Paper No. 221-6
Presentation Time: 2:55 PM
EXPLORING STUDENT ENGAGEMENT IN LEARNING CLIMATE SCIENCE IN DIFFERENT INSTRUCTIONAL SETTINGS
Teaching climate science poses many challenges to instructors and teachers, such as its scientific complexity, the interdisciplinarity of the topic as well as the need to disentangle cultural worldviews and political dimensions surrounding the topic. Identifying effective instructional strategies and approaches for teaching about climate is critical in order to increase learning outcomes and to develop effective learning environments and materials. While increased engagement is linked to increased learning gains, it has been difficult to measure engagement around climate science. Galvanic skin sensors are innovative and valid tools for measuring student engagement in controlled settings, but skin sensors are just starting to be used in authentic educational contexts. Using newly developed open-source analysis tools specifically for skin sensor data, here we analyze and compare biometric (skin sensors), behavioral data (observation protocols) and self-reflection data from an introductory large-group undergraduate climate science course, a small-group controlled study environment and a teacher workshop. We ask the following questions: 1) How does the engagement of learners in a climate science class vary with instructional method and content? 2) Can certain icons, topics or content serve as an engagement hook for learning? Based on skin sensor results from a small-group, controlled learning setting, students are most engaged during one-on-one dialogue activities.
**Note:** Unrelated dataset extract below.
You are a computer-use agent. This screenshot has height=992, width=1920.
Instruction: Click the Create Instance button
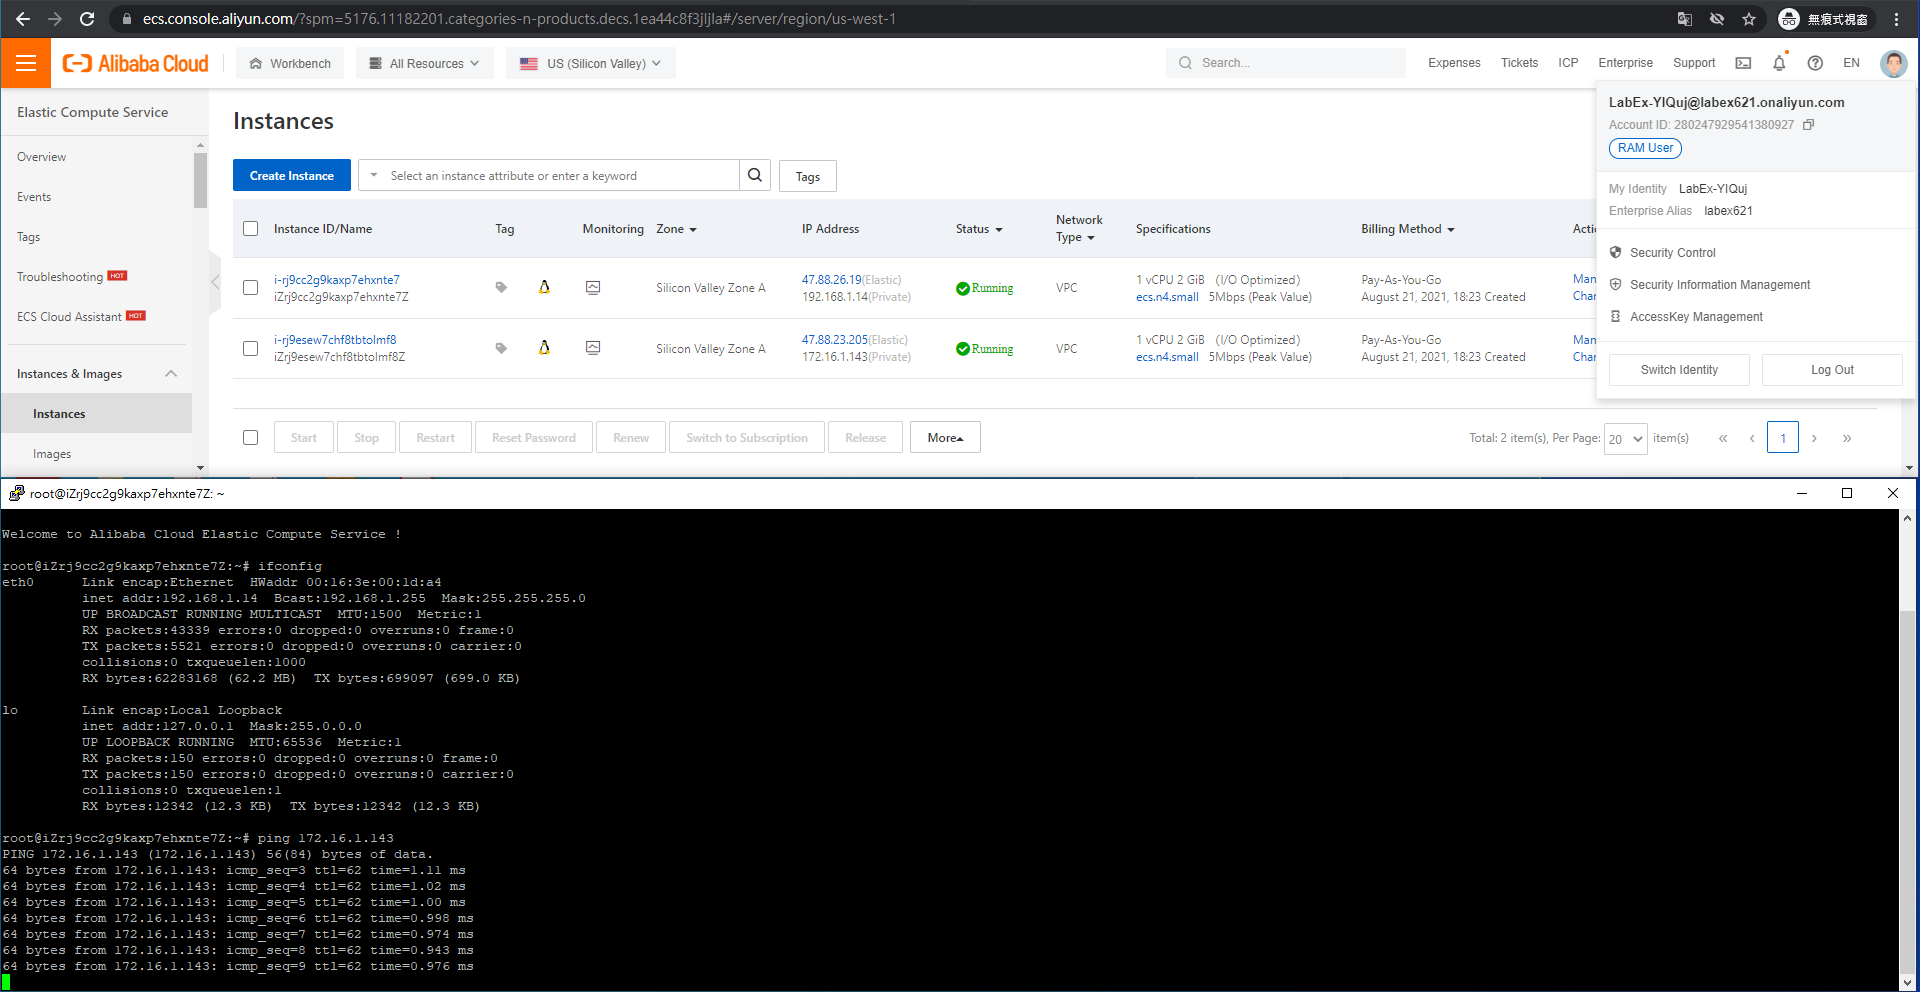[292, 175]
We find that in large-group undergraduate classrooms the perceived (peer pressure, equations) or actual (exams) high stakes activities show the highest engagement levels, followed by the engagement of students in active learning. In the teacher workshop we find that group work and active learning approaches increase engagement. However, not all active learning instruction result in measurable increases in engagement. In this presentation we discuss methodological challenges and limitations of the method and demonstrate a toolkit for data analysis. Our results have the potential to inform instructional design of learning environments around climate science.